Moddus has a fairly wide window of application and can be applied between growth stages (GS) 30 to 39 — stem elongation. And it can be used in a single application as well as split application. Phillips says the most optimal window is between GS 30 to 32.
“I think of it in terms of a fishing rod,” says Phillips. “A fishing rod is thicker at the handle and tapers down towards the tip. Applying Moddus during that optimal window will thicken the lower section of stem, whereas a later application may see more thickening of the stem higher up.”
A split application of the PGR may appeal to farmers if they plan to apply half the recommended rate at herbicide timing, with the other half applied at fungicide application timing.
“It just provides farmers with another option and allows them to better manage their crop fertility,” says Phillips. “It has a particularly good fit in higher-production areas where farmers are following high-input regimes.”
Sheri Strydhorst, a longtime agronomy research scientist with Alberta Agriculture, who has recently joined Alberta Wheat and Barley Commissions, has researched plant growth regulators for several years.
“PGRs can certainly have a fit in helping farmers manage their fertility in cereal crops,” she says. “But farmers need to remember that PGRs are a harvest aid and are not intended to increase yield.
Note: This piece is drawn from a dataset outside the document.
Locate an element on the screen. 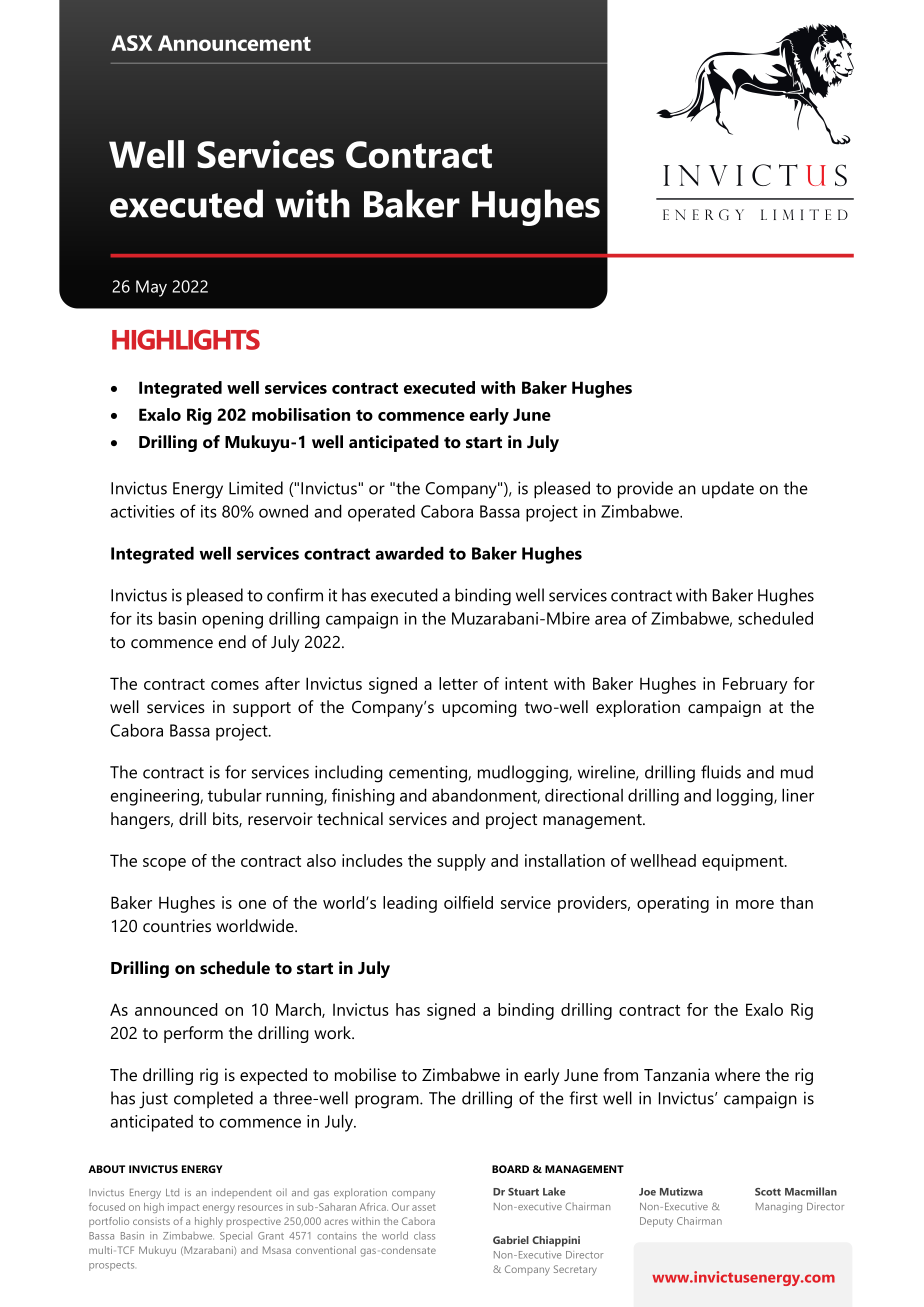 The width and height of the screenshot is (924, 1307). May is located at coordinates (151, 288).
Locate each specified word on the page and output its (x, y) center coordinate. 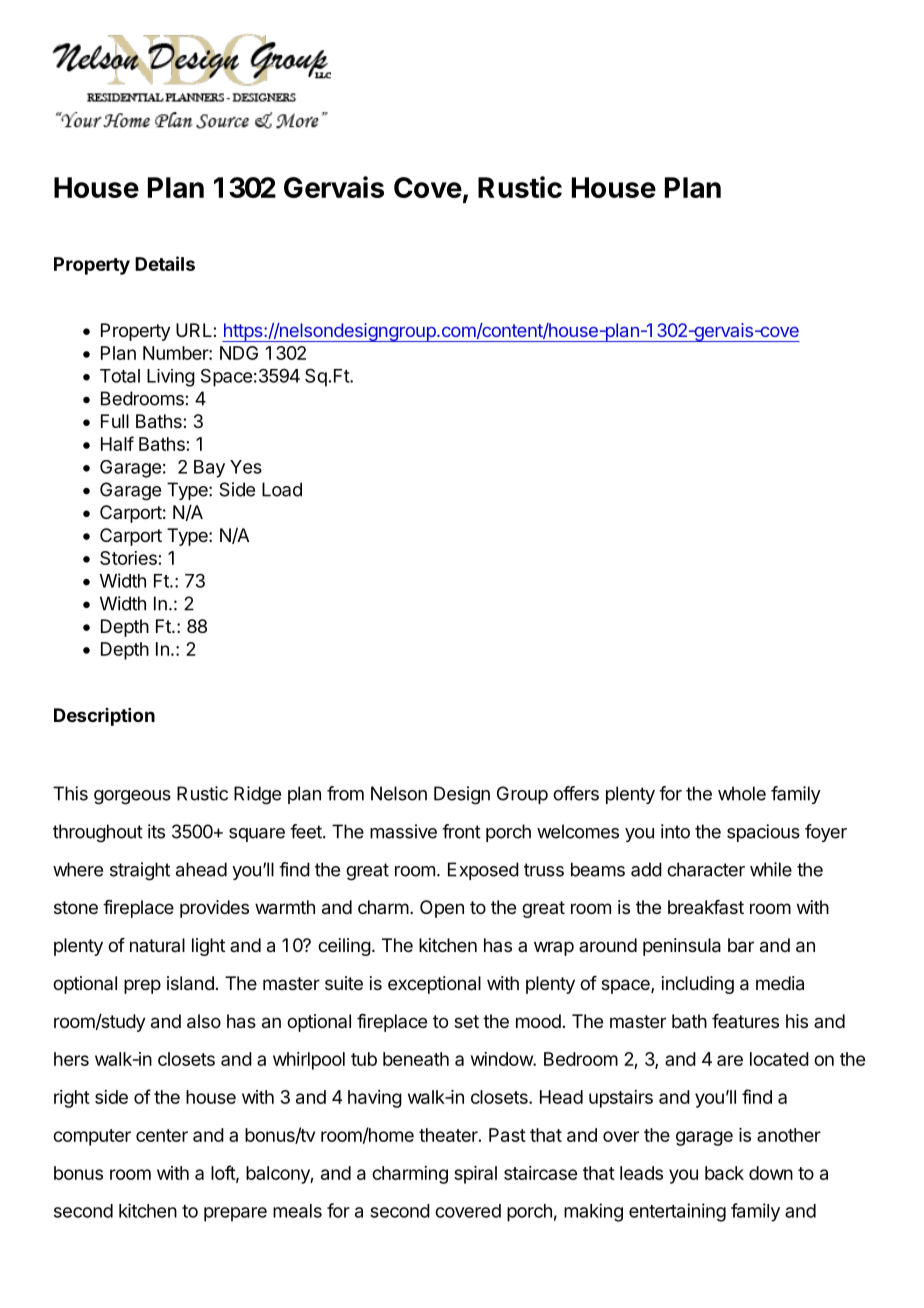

The idea is to keep the crop standing and reduce the risk of losses due to lodging.”
She also cautions that although PGRs may be registered for all cereals, their effectiveness can vary by type of cereal, by variety and by growing-season conditions. She says using a PGR doesn’t make crops bulletproof. If the crop is exposed to severe wind and rain for example, nothing may be able to save it. “So the results can be somewhat variable and unpredictable,” she says.
Moddus is registered for wheat, oats and barley, Strydhorst says, but appears to be most effective on barley. Field research has shown that the PGR Manipulator appears to be more effective on wheats, and on AAC Brandon wheat in particular.
In a high-yield-producing region like southwestern Alberta, agronomist Craig Shand says Moddus is definitely a tool that producers will be looking at.
“We have deep, rich, high-organic-matter soil over much of the area between Innisfail and Calgary,” says Shand, owner of Chinook Agronomics. “And a lot of producers, once they get up to 60 to 65 pounds of nitrogen on their barley, begin to hold back to reduce the risk of lodging. With a product like Moddus, they are going to be able to use higher fertility and push for higher yields with reduced risk of lodging.”
Along with yield potential, with improved harvestability with a standing crop, farmers may be able to combine 25 per cent more acres per day.
Shand says over the past decade he has been involved with high-yield cereal research projects involving the use of PGRs such as Manipulator on wheat and Ethrel on barley. The research showed by being able to increase fertility, over a five-year period, wheat had an average seven-bushel yield increase while barley had an average nine-bushel yield increase. “It worked out to be up to a 3:1 return on investment by using PGRs, which is a pretty good return to producers,” he says.
Ethrel can be an effective PGR, but it has a very narrow four- to five-day window of application, whereas Manipulator and Moddus both have the wider GS 30 to 39 window if needed, along with an optimal range.
“I believe farmers are excited about the prospect of being able to push barley yields beyond that 100-bushel limit without fear of the crop falling flat,” says Shand. “With my clients, I know Manipulator will be the go-to recommendation for use on wheat and Moddus will be the go-to product for barley.”